- À faire:
[a] Dans l'entretien avec Agnès Jaoui, pourquoi a-t-elle eu l'impression de faire œuvre utile lors du week-end « Désirs d'Orient » ? Répondez en une à trois phrases.
[b] D'après l'entretien avec Agnès Jaoui, quelle actrice a participé au week-end « Désirs d'Orient » ?
[c] Poursuivez l'entretien avec Agnès Jaoui sur la Cinémathèque de Toulouse à partir de sa dernière phrase.

- Extrait à lire:
Couverture du journal du 02/04/2025 Le nouveau magazine

Agnès Jaoui : une certaine idée du cinéma

La comédienne et réalisatrice entame son deuxième mandat en tant que présidente de la Cinémathèque de Toulouse. Avec pour ambition de poursuivre son travail entamé depuis 2021 : démocratiser l’institution toulousaine qui fait actuellement peau neuve.

Agnès Jaoui

Agnès Jaoui © Silex Films - CPCF 5 - 2023

La Vie Economique : Quels vont être les axes de votre deuxième mandat à la tête de la cinémathèque ?

Agnès Jaoui : Nous allons continuer sur notre envie d’ouvrir cette institution aux jeunes publics tout d’abord mais aussi, et plus largement, aux Toulousains et aux personnes de toute la région. L’an passé, on avait organisé un week-end « Désirs d’Orient » avec trois cinéastes, Mehdi Ben Attia, Leyla Bouzid et Narjiss Nejjar, ainsi qu’une actrice, Hiam Abbass. C’était un rêve, la salle était pleine et j’ai vu beaucoup de jeunes, de gens issus de milieux différents. Les débats ont duré longtemps après les films. J’ai eu l’impression de faire œuvre utile car on vit dans un monde de castes qui ne se regardent plus, qui sont pleines d’a priori les unes envers les autres. Je me dis que rien ne vaut l’échange physique, intellectuel. Quand on voit ça, on se dit que tout n’est pas perdu.

LVE : Vous parlez de décloisonnement, c’est à la cinémathèque de faire l’effort d’aller vers des publics qui ne la connaissent pas ?

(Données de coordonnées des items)
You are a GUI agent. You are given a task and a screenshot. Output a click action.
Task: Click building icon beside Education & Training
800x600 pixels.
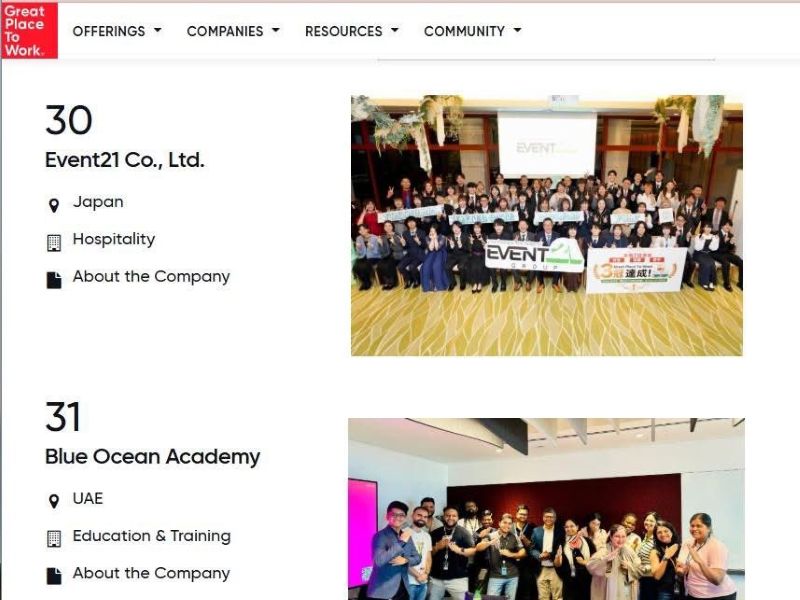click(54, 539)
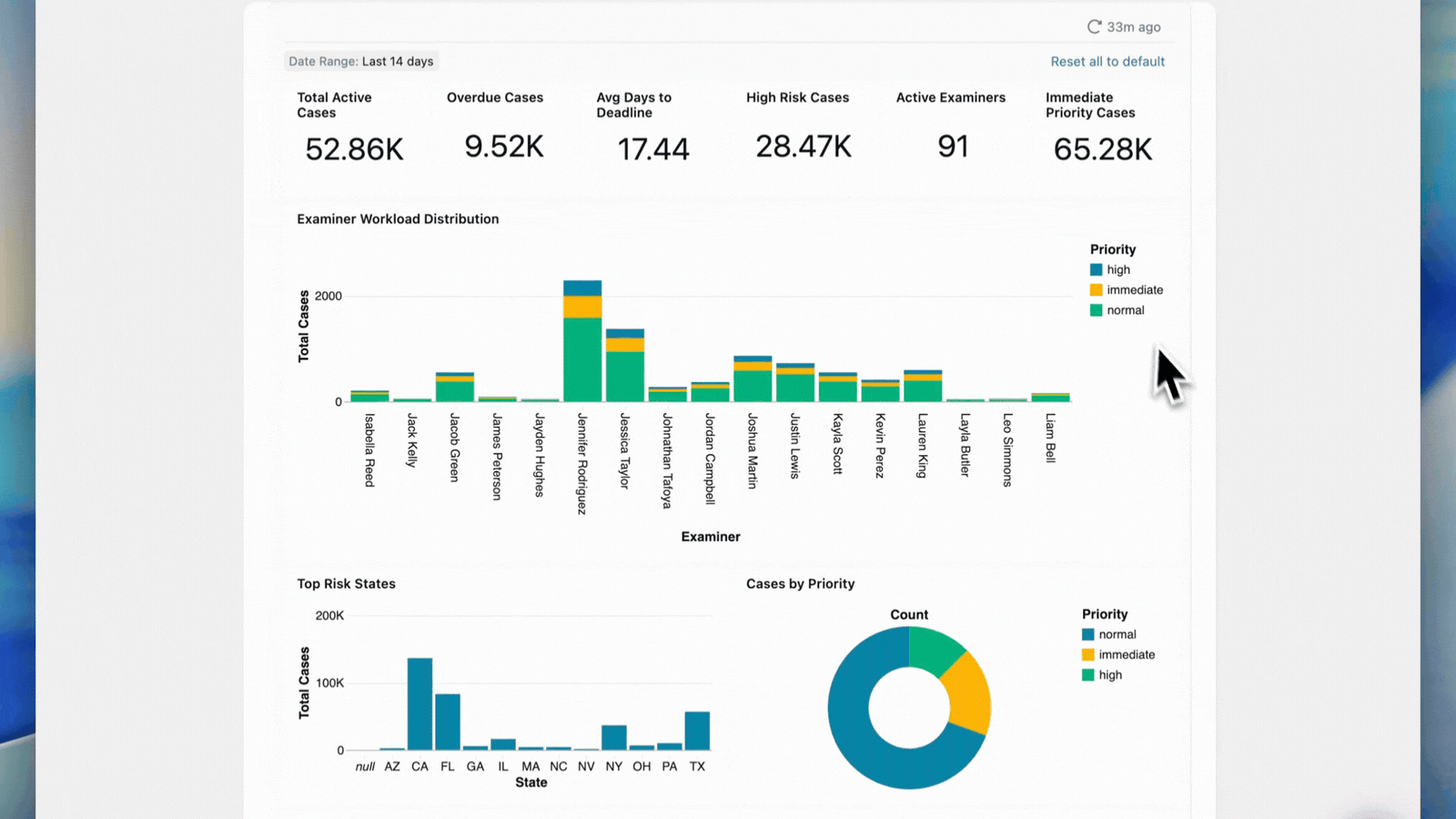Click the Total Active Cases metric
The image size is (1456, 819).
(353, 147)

- Réponses dans l'ordre:
[a] Elle a eu cette impression parce que, selon elle, on vit dans un monde de castes qui ne se regardent plus et qui sont pleines d'a priori les unes envers les autres. Or la salle était pleine, avec beaucoup de jeunes et de gens issus de milieux différents, et les débats ont duré longtemps après les films.

[b] Hiam Abbass.

[c]
A. J. : Pas uniquement, cela fonctionne dans les deux sens. Les sorties scolaires qui amènent des jeunes à la cinémathèque, c’est important. On doit aussi se rendre vers eux, je le fais via des échanges dans des collèges, des lycées de la région. Avec des publics éloignés de la cinémathèque et même du cinéma de façon générale. J’explique aussi que notre programmation mêle des films « mainstream » et d’autres moins connus. Ce mélange est important.

LVE : Vous ne pensez pas que les jeunes s’initient aux films par les plateformes comme Netflix aujourd’hui ?

A. J. : Oui, et c’est une avancée positive. Mais il y a un côté sombre, celui des algorithmes qui vous enferment dans une bulle, sans vous ouvrir à d’autres types de films. Au-delà de cela, ces plateformes savent tout de vous, c’est vertigineux.

Agnès Jaoui

La Cinémathèque de Toulouse © D. R.

LVE : Un autre axe de votre mandat est de mettre en avant la place des femmes dans le cinéma ?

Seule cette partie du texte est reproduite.